Take from the material every line that contains the word "sidebar".

-------- SUPPLIED INFORMATION

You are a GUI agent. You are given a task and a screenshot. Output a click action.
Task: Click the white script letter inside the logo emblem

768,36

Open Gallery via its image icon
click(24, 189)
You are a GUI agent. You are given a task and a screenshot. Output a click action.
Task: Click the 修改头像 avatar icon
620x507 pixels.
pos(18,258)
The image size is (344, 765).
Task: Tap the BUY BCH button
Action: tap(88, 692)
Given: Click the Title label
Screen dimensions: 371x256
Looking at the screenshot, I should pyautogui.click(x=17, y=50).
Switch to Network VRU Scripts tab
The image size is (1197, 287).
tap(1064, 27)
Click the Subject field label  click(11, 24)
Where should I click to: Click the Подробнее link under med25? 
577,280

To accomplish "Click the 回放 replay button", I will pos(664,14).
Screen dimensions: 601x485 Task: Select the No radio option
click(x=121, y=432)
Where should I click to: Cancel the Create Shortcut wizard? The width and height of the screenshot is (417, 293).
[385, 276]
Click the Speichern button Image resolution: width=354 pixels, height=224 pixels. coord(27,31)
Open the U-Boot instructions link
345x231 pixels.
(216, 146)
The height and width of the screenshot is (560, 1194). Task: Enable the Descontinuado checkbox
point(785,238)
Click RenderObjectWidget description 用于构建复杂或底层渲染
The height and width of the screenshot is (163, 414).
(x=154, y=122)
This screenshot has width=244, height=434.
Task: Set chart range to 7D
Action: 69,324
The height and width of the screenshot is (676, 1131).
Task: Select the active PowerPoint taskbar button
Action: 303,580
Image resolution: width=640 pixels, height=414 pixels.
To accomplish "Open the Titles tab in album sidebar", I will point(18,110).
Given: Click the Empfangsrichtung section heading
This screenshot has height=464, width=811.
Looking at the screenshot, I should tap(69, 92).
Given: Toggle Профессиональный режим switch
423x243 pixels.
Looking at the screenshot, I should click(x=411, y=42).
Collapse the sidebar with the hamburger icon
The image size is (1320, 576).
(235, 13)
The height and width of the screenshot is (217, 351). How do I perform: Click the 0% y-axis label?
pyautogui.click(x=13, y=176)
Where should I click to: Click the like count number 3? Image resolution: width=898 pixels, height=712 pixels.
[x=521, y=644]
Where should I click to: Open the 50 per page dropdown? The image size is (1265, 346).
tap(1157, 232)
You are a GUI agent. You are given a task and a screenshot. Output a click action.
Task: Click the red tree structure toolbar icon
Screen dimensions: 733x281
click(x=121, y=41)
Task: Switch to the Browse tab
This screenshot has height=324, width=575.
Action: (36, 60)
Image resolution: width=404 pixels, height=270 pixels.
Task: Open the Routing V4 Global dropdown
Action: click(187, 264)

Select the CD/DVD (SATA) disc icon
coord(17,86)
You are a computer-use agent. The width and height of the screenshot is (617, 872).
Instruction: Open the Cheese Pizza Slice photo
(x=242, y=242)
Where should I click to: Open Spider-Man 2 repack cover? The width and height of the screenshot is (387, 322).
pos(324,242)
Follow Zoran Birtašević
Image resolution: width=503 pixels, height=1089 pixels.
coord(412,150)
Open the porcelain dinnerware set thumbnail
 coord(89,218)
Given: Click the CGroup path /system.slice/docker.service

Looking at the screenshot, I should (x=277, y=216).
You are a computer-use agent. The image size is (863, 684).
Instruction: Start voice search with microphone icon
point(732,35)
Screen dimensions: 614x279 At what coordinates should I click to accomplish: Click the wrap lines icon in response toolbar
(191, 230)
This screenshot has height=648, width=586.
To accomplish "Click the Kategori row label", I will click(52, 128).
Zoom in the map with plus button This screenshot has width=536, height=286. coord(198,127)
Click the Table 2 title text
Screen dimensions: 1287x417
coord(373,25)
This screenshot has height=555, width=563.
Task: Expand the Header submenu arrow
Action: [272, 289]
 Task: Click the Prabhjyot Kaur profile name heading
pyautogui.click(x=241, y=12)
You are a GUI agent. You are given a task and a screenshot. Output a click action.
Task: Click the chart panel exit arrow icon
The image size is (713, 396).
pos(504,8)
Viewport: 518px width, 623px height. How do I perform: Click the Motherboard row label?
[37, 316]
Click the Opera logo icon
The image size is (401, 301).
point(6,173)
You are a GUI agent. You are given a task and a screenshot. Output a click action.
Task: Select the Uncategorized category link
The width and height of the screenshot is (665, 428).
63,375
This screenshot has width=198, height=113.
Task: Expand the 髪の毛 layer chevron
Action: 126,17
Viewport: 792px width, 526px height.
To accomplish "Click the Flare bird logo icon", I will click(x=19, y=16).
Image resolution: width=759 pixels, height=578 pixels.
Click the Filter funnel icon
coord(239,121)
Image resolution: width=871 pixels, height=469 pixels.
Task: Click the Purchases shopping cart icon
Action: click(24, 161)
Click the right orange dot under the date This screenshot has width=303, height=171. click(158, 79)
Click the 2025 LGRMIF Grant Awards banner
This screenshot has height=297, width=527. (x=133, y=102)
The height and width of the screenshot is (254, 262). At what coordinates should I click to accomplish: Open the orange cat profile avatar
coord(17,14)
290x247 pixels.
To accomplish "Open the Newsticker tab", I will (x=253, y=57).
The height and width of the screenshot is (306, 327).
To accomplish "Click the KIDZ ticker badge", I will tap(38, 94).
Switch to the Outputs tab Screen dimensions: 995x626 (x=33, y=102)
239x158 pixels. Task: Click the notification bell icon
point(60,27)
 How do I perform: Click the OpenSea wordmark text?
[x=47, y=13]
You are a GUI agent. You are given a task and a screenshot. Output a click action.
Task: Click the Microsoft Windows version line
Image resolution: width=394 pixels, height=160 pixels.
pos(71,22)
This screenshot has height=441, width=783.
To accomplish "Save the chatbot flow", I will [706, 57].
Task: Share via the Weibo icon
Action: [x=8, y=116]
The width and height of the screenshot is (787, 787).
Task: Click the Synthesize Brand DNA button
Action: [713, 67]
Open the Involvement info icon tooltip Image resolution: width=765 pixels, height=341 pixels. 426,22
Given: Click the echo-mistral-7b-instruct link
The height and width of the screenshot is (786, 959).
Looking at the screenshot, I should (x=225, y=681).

----------------

- [ANSWER BELOW]
To accomplish "Open the Titles tab in album sidebar", I will point(18,110).
Collapse the sidebar with the hamburger icon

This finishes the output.